Billed through Uber? How much?


----------



## Rich Brunelle (Jan 15, 2015)

Yes, this is another Uber makes money off screwing drivers scheme. Uber has been paying this insurance out of the rider fees, right? Now, they come up with this to charge us more for getting even less. Hell, I just figured it all out. These guys must have all worked for a MMOG game and are used to nickel and diming the players!


----------



## Sean Huka (Feb 18, 2015)

KevinH said:


> "From the point where an Uber driver accepts the ride, they're not being billed through Metromile. They're being billed through Uber," he added.
> Billed through Uber? How much?


No charge for those miles, from either Uber or Metromile.

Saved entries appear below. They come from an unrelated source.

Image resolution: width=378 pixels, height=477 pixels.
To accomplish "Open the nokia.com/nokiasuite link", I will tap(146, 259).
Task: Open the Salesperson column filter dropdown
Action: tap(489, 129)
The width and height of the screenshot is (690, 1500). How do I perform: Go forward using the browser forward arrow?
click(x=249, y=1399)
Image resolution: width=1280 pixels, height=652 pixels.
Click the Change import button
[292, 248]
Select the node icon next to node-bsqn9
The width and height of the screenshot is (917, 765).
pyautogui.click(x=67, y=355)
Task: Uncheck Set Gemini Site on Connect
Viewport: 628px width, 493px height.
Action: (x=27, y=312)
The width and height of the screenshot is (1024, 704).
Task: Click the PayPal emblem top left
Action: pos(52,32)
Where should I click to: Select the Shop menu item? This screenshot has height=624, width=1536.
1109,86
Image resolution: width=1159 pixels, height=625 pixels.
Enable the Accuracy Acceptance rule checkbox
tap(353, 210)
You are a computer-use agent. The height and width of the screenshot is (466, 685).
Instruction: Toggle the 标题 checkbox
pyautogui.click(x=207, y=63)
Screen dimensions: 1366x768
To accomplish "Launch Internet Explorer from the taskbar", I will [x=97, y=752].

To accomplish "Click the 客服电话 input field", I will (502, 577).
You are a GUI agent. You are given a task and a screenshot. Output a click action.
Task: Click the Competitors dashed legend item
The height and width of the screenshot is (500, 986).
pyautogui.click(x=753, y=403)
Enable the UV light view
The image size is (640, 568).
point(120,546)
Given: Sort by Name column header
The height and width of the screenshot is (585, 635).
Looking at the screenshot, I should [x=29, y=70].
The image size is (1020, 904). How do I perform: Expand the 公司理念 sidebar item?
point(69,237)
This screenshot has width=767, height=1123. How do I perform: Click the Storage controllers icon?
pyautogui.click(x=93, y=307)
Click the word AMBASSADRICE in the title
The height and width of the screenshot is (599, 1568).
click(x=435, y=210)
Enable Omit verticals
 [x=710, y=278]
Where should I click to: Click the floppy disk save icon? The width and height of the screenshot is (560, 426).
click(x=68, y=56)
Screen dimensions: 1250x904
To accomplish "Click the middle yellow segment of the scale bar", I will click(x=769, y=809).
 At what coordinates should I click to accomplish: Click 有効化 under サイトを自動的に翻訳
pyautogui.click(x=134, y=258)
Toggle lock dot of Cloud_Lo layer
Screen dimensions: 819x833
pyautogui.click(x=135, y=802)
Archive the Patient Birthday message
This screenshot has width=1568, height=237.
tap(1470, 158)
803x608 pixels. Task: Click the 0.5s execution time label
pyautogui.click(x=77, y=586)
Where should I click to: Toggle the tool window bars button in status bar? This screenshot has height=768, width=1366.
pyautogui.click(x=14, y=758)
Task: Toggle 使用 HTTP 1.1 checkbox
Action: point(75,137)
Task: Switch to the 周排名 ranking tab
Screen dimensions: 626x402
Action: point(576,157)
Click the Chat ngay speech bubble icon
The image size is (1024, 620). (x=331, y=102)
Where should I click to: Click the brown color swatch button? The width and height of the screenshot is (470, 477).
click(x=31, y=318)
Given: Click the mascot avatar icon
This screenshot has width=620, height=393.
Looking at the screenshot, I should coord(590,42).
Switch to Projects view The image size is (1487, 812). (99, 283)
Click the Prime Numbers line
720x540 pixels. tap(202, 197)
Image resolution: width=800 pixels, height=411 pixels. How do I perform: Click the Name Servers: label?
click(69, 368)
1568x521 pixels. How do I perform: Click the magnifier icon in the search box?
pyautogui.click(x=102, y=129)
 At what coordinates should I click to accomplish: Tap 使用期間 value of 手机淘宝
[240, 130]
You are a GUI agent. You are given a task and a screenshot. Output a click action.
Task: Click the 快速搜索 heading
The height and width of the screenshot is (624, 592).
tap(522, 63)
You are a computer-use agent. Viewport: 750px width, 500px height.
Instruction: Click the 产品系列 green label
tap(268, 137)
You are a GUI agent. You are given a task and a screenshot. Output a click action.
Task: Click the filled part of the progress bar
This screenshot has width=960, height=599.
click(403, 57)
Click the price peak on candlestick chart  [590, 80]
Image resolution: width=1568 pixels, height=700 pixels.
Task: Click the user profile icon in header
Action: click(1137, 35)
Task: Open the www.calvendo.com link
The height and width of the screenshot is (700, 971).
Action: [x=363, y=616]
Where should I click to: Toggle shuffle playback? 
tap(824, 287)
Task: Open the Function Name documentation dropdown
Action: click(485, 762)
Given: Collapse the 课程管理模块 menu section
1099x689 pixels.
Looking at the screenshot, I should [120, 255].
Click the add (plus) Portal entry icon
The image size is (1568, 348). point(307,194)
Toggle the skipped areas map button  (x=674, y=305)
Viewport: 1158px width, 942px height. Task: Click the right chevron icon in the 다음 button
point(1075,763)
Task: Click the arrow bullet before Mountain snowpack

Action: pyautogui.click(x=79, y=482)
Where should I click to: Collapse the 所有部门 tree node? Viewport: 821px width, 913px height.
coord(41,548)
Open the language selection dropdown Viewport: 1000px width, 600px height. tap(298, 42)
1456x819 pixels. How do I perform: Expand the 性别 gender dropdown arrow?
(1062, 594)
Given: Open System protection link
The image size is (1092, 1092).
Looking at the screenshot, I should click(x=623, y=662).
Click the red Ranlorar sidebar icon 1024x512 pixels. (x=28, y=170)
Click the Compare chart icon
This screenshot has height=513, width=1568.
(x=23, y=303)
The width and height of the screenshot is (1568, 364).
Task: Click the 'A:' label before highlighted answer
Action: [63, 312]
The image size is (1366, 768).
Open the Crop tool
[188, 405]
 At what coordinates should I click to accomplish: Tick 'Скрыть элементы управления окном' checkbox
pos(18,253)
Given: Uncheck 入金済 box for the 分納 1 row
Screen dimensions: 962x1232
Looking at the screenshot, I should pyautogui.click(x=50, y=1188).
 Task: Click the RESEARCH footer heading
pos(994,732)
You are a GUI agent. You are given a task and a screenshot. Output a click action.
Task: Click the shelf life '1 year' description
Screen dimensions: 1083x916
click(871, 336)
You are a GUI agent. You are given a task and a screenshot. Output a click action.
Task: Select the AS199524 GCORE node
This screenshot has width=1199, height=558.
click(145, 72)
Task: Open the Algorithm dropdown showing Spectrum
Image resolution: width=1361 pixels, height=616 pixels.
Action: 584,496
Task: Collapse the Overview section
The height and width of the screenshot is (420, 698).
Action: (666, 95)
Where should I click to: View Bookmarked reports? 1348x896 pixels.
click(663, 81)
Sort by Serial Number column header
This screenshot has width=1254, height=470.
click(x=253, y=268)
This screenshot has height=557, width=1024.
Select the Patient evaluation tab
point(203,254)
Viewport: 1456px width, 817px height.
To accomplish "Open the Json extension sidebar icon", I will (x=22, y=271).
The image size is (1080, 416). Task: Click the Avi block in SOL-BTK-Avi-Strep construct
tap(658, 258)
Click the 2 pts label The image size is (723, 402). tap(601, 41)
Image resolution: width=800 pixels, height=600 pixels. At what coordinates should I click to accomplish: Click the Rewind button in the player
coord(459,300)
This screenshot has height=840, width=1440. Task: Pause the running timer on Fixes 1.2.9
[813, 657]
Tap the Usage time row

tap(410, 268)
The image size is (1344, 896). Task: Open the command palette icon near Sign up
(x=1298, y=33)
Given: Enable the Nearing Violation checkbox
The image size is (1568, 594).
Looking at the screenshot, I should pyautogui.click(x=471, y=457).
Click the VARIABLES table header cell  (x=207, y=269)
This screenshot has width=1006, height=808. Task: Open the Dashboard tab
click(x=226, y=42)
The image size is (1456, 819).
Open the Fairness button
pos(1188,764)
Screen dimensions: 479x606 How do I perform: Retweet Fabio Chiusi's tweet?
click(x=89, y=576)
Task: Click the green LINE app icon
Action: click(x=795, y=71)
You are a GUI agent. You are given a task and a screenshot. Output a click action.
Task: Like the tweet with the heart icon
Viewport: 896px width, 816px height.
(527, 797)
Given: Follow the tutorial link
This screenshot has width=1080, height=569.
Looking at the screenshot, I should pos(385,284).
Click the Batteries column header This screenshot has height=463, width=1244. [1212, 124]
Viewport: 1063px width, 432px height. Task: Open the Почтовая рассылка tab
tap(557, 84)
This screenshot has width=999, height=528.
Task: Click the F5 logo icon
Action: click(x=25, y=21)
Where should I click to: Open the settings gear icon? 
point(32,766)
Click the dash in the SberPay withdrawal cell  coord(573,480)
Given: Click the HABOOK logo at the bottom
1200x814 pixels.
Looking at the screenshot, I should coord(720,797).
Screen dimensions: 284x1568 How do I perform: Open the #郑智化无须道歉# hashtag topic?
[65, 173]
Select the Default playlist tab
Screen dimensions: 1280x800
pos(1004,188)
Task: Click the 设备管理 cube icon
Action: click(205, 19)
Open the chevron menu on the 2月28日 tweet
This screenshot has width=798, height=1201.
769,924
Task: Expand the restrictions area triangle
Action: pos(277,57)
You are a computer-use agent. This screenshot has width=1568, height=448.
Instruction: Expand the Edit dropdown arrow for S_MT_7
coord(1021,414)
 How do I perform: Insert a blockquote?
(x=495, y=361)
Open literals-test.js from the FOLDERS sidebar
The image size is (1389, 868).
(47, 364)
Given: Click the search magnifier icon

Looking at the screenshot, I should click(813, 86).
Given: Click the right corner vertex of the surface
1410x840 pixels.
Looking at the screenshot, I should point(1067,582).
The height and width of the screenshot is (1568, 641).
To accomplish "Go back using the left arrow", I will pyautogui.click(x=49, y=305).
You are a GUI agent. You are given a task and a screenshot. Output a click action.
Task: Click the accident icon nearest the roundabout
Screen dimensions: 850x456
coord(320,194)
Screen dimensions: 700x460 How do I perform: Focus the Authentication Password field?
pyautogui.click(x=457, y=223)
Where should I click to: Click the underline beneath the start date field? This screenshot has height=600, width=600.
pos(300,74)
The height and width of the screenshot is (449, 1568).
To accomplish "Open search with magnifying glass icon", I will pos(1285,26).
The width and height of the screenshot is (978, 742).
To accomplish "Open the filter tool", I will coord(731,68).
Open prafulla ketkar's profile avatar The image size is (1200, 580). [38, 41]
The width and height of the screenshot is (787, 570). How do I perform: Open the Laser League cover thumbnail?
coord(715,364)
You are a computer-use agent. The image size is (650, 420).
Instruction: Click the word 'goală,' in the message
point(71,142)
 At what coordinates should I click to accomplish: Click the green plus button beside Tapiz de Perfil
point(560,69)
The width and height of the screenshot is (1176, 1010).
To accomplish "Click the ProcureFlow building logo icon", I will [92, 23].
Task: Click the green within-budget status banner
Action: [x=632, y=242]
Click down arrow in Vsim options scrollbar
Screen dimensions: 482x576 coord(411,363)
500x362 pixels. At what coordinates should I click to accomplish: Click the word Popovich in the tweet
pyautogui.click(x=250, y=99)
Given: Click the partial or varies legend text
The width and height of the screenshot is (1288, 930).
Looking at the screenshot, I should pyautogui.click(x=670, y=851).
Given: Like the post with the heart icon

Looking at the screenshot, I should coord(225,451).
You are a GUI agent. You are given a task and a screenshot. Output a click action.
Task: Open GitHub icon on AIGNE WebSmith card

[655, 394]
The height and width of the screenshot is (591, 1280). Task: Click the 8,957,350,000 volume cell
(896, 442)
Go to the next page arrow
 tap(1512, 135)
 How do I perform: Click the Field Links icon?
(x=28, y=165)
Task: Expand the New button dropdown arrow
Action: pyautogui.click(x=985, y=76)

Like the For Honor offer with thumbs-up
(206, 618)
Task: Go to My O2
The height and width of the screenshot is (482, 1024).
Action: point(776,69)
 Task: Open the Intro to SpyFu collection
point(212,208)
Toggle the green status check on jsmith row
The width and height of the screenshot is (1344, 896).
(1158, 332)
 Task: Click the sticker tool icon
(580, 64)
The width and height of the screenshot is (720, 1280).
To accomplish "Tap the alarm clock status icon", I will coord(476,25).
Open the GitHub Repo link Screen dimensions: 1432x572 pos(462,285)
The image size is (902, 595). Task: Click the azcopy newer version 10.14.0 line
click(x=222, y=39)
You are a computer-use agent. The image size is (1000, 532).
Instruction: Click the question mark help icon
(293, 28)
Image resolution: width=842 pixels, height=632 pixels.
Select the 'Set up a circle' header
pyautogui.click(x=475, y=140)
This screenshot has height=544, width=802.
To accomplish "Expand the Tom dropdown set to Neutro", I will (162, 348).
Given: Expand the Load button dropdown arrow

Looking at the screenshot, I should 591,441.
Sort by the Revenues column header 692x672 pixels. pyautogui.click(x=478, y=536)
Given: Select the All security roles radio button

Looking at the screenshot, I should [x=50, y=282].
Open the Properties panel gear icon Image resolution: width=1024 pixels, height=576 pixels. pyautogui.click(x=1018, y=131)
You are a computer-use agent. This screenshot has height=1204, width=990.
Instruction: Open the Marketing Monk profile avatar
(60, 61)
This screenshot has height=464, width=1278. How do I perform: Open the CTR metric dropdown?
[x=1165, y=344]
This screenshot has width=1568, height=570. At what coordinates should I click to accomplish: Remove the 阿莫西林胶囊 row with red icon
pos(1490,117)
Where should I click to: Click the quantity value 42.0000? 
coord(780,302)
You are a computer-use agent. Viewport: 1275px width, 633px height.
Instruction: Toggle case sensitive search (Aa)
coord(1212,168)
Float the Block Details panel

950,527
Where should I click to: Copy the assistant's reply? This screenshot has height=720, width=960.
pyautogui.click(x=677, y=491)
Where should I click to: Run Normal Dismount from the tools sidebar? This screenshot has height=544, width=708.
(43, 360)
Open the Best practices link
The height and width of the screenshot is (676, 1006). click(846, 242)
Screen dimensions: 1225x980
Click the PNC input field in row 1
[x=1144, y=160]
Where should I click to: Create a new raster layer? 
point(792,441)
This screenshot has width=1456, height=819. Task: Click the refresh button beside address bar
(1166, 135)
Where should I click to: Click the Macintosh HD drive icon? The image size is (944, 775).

The Uber commercial policy covers you once you accept the ride till it ends.


----------



## Rich Brunelle (Jan 15, 2015)

Has anybody signed up for this insurance yet?


----------



## Guest (Feb 27, 2015)

chi1cabby said:


> *UBER LAUNCHES HIGH-TECH INSURANCE SYSTEM FOR UBERX DRIVERS*
> http://m.fastcompany.com/3041568/fa...-high-tech-insurance-system-for-uberx-drivers


Thanks. I'll be sure to get a smart dongle.


----------



## Guest (Feb 27, 2015)

Rich Brunelle said:


> Has anybody signed up for this insurance yet?


Are you kidding.


----------



## Matt K (Jan 27, 2015)

I signed up for metromile today. I am fully insured starting 3/7. I only plan to use the policy for 4 months, after which my uber driving career is over and I will switch back to my personal policy. My cost is 20 a month plus 3.2 cents per mile. It is te regular metromile policy that has an endorsement for use with uber. The way I figure it I will be paying 40 more a month than I was with my personal auto policy. I only work 10-12 hours a week during the busy times and my commute to my regular job each day is 14 miles round trip.


----------



## TeleSki (Dec 4, 2014)

Matt K said:


> I signed up for metromile today. I am fully insured starting 3/7. I only plan to use the policy for 4 months, after which my uber driving career is over and I will switch back to my personal policy. My cost is 20 a month plus 3.2 cents per mile. It is te regular metromile policy that has an endorsement for use with uber. The way I figure it I will be paying 40 more a month than I was with my personal auto policy. I only work 10-12 hours a week during the busy times and my commute to my regular job each day is 14 miles round trip.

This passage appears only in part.